Par le vent d’est frappant à ma porte, par les arbres dénudés dont les ramures se plantent dans le ciel, ce matin j’entends venir l’hiver. Après l’été et son trop plein d’activités et de rencontres, après la rentrée de l’automne, voici le temps de la solitude, de la jachère, ces longs mois où je mets ma terre en repos. Je me retire quelques heures chaque jour, j’hiberne pour mieux écouter.

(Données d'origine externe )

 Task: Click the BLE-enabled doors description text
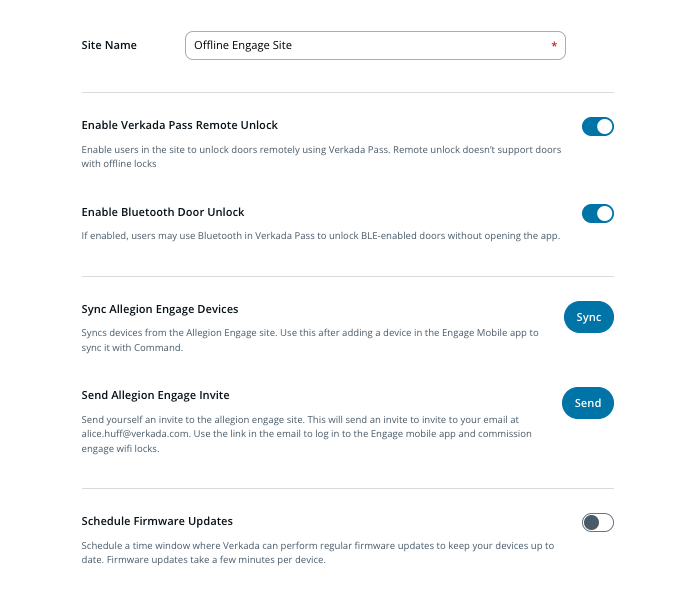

Je sais le privilège de ma situation. J’ai de la chance, disent bon nombre. Pas de doute. Qu’ils ne s’imaginent pas cependant que cela se fait comme par enchantement… Mais il y a bien longtemps j’ai cessé d’expliquer, de justifier. La clef de tout : tenter au maximum de ne rien mettre entre soi et son désir d’échapper à la tourmente. Un jour, une porte s’entrebâillera et vous pourrez vous y engouffrer.

L’hiver approche lentement. Le silence qui l’accompagne amène avec lui son lot de nostalgie. Les blessures se ravivent. On se remémore ceux que l’on croyait proches et qui s’en sont allés sur la pointe des pieds, on se voit vieillir — les enfants déjà en secondaire ! — on voudrait tant arrêter la course folle et goûter chaque fraction de temps dans sa nouveauté, chaque bruissement d’herbe, chaque cri d’oiseau, chaque parole des êtres aimés.

Quand l’hiver vous envahit au point que l’extérieur et l’intérieur semblent se réunir en un seul corps, la mémoire et la fraternité percent votre horizon. Strate après strate, l’être se débarrasse de sa fâcheuse propension à tout ramener à lui-même, il s’abandonne. Tel l’écheveau, il se dévide parfois jusqu’à ce point alpha et oméga où plus rien n’a d’importance que d’être présent.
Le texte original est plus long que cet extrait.